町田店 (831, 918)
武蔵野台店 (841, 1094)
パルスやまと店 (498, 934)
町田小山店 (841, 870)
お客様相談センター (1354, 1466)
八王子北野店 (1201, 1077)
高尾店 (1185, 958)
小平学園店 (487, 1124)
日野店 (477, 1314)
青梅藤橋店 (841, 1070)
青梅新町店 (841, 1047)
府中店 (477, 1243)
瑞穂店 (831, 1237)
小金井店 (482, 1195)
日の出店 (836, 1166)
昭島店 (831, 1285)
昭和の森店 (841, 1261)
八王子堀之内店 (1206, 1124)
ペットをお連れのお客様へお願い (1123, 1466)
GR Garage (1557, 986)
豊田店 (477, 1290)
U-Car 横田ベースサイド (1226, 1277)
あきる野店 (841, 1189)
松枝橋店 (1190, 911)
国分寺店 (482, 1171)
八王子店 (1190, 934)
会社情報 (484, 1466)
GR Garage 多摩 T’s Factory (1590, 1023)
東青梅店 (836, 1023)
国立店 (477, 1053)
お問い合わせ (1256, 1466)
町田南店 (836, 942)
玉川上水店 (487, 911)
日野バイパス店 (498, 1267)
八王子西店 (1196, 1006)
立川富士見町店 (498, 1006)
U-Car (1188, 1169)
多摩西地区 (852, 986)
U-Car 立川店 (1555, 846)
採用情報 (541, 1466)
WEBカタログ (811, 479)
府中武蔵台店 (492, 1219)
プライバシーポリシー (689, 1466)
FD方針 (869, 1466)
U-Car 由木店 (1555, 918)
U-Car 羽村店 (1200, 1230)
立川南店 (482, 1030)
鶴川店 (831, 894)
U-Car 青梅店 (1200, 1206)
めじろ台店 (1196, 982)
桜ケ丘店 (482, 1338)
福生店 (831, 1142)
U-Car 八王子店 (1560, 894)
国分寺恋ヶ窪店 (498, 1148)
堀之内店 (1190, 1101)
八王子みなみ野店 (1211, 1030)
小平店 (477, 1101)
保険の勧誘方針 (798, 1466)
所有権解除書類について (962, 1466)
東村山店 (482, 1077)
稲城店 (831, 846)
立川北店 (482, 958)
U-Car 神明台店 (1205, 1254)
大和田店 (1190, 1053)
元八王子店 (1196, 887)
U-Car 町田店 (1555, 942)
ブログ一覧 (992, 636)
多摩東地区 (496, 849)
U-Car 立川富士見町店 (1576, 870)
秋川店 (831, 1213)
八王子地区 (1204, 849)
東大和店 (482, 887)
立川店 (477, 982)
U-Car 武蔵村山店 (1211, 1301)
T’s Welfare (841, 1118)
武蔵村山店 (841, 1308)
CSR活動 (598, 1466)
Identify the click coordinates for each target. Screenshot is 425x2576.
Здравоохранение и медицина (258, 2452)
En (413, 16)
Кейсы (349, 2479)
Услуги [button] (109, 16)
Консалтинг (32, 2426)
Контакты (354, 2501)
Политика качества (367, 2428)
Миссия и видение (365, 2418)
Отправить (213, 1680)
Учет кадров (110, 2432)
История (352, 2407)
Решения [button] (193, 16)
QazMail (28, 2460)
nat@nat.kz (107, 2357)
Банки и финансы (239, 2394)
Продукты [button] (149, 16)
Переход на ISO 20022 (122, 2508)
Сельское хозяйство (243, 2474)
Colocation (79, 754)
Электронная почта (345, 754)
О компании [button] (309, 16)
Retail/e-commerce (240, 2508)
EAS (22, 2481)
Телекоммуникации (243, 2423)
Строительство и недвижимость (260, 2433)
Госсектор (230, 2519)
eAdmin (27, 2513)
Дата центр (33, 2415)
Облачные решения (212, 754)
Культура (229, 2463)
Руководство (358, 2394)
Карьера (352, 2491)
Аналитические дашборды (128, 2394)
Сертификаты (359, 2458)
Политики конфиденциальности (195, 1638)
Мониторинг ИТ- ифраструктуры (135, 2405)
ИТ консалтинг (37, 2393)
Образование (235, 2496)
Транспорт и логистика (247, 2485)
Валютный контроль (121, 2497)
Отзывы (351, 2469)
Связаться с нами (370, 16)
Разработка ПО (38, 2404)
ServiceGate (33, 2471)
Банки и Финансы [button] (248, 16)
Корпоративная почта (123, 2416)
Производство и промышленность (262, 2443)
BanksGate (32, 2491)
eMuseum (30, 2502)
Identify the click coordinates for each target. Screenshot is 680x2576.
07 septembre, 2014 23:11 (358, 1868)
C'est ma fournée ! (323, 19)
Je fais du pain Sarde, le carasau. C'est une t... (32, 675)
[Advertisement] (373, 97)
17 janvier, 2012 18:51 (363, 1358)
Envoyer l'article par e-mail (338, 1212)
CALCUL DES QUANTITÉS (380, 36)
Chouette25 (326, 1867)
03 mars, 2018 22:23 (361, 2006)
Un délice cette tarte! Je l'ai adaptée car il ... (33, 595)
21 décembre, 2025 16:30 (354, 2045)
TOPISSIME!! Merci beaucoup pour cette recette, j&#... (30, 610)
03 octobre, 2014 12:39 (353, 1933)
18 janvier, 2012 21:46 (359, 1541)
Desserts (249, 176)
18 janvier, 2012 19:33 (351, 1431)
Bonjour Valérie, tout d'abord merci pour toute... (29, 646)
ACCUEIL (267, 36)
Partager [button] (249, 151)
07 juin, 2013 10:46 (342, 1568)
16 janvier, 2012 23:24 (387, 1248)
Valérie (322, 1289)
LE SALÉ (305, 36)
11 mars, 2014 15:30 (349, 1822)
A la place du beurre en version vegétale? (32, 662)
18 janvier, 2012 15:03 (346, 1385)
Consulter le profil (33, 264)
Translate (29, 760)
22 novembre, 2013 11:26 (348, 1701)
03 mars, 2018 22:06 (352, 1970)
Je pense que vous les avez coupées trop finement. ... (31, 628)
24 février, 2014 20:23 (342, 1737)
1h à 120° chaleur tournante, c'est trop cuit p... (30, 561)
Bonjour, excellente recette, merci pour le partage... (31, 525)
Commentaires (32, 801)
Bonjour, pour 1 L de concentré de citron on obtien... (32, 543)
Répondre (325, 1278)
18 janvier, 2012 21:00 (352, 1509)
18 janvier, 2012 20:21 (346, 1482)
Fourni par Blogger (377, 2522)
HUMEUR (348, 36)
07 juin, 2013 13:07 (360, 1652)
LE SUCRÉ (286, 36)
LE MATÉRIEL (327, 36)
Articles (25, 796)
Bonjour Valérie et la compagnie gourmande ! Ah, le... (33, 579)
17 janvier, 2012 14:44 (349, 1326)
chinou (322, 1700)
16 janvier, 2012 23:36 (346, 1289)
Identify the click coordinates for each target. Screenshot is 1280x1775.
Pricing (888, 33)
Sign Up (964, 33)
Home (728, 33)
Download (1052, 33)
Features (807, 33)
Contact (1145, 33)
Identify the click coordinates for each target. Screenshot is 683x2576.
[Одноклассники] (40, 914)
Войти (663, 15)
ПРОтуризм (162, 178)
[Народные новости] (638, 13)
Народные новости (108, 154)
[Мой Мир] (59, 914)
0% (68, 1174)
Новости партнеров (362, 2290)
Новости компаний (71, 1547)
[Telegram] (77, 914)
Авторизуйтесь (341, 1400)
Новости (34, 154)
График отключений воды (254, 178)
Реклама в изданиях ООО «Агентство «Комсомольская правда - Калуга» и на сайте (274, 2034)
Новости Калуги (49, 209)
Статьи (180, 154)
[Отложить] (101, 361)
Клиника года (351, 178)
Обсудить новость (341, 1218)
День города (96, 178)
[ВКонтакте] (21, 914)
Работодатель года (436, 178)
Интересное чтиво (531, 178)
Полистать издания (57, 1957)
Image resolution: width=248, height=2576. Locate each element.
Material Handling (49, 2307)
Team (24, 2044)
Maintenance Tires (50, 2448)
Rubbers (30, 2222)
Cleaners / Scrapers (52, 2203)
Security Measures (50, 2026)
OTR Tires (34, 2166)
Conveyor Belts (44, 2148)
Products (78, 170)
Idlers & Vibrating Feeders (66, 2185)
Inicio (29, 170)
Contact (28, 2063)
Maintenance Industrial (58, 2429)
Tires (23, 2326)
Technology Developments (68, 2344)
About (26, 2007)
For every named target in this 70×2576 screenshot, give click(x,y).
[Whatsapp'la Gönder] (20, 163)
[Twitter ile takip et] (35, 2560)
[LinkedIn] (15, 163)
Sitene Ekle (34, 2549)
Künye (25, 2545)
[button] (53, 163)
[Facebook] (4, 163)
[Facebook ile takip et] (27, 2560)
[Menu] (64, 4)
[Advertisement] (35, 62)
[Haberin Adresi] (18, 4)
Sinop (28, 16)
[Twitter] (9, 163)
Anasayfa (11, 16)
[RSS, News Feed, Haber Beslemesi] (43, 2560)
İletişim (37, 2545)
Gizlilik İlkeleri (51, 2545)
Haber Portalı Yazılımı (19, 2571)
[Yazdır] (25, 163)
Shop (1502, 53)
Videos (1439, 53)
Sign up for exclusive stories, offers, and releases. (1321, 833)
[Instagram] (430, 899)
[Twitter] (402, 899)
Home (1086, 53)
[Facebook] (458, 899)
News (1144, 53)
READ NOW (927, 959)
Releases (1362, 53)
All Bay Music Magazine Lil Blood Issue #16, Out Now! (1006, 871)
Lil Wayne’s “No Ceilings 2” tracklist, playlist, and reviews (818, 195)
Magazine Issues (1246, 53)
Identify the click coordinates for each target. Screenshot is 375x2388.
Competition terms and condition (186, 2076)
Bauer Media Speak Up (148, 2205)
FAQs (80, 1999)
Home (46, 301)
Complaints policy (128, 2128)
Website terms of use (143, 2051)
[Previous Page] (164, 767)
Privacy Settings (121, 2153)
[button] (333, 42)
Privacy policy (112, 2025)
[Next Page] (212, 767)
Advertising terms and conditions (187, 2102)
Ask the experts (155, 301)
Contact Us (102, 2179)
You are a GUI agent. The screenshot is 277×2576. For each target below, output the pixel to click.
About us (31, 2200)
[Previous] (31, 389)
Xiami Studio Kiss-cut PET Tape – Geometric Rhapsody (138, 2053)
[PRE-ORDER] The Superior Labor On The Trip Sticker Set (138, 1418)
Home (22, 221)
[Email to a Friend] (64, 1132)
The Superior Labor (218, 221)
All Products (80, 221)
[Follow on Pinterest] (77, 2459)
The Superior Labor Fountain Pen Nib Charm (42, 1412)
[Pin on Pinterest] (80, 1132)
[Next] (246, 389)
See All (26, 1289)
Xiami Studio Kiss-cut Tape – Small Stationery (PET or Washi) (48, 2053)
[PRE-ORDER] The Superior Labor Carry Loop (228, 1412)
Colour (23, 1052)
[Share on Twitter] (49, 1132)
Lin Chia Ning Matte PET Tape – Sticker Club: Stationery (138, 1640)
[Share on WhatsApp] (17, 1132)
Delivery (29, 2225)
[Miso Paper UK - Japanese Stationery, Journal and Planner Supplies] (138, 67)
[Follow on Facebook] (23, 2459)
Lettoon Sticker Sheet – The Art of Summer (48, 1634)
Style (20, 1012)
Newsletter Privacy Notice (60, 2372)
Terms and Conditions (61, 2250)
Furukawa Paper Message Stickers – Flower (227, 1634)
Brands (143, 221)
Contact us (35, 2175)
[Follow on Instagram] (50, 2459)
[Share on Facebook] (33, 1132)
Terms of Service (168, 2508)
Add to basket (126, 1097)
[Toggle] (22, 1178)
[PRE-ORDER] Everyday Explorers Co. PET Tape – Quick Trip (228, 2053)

- EXERCISE REQUIREMENTS: Your reply is to repeat, unchanged, the lines above running from the one with "お問い合わせ (1256, 1466)" up to and including the one with "Строительство и недвижимость (260, 2433)".

- ANSWER TO THIS TASK:
お問い合わせ (1256, 1466)
町田南店 (836, 942)
玉川上水店 (487, 911)
日野バイパス店 (498, 1267)
八王子西店 (1196, 1006)
立川富士見町店 (498, 1006)
U-Car (1188, 1169)
多摩西地区 (852, 986)
U-Car 立川店 (1555, 846)
採用情報 (541, 1466)
WEBカタログ (811, 479)
府中武蔵台店 (492, 1219)
プライバシーポリシー (689, 1466)
FD方針 (869, 1466)
U-Car 由木店 (1555, 918)
U-Car 羽村店 (1200, 1230)
立川南店 (482, 1030)
鶴川店 (831, 894)
U-Car 青梅店 (1200, 1206)
めじろ台店 (1196, 982)
桜ケ丘店 (482, 1338)
福生店 (831, 1142)
U-Car 八王子店 (1560, 894)
国分寺恋ヶ窪店 (498, 1148)
堀之内店 (1190, 1101)
八王子みなみ野店 (1211, 1030)
小平店 (477, 1101)
保険の勧誘方針 (798, 1466)
所有権解除書類について (962, 1466)
東村山店 (482, 1077)
稲城店 (831, 846)
立川北店 (482, 958)
U-Car 神明台店 (1205, 1254)
大和田店 (1190, 1053)
元八王子店 (1196, 887)
U-Car 町田店 (1555, 942)
ブログ一覧 (992, 636)
多摩東地区 (496, 849)
U-Car 立川富士見町店 (1576, 870)
秋川店 (831, 1213)
八王子地区 (1204, 849)
東大和店 (482, 887)
立川店 (477, 982)
U-Car 武蔵村山店 (1211, 1301)
T’s Welfare (841, 1118)
武蔵村山店 (841, 1308)
CSR活動 (598, 1466)
Identify the click coordinates for each target. Screenshot is 425x2576.
Здравоохранение и медицина (258, 2452)
En (413, 16)
Кейсы (349, 2479)
Услуги [button] (109, 16)
Консалтинг (32, 2426)
Контакты (354, 2501)
Политика качества (367, 2428)
Миссия и видение (365, 2418)
Отправить (213, 1680)
Учет кадров (110, 2432)
История (352, 2407)
Решения [button] (193, 16)
QazMail (28, 2460)
nat@nat.kz (107, 2357)
Банки и финансы (239, 2394)
Продукты [button] (149, 16)
Переход на ISO 20022 (122, 2508)
Сельское хозяйство (243, 2474)
Colocation (79, 754)
Электронная почта (345, 754)
О компании [button] (309, 16)
Retail/e-commerce (240, 2508)
EAS (22, 2481)
Телекоммуникации (243, 2423)
Строительство и недвижимость (260, 2433)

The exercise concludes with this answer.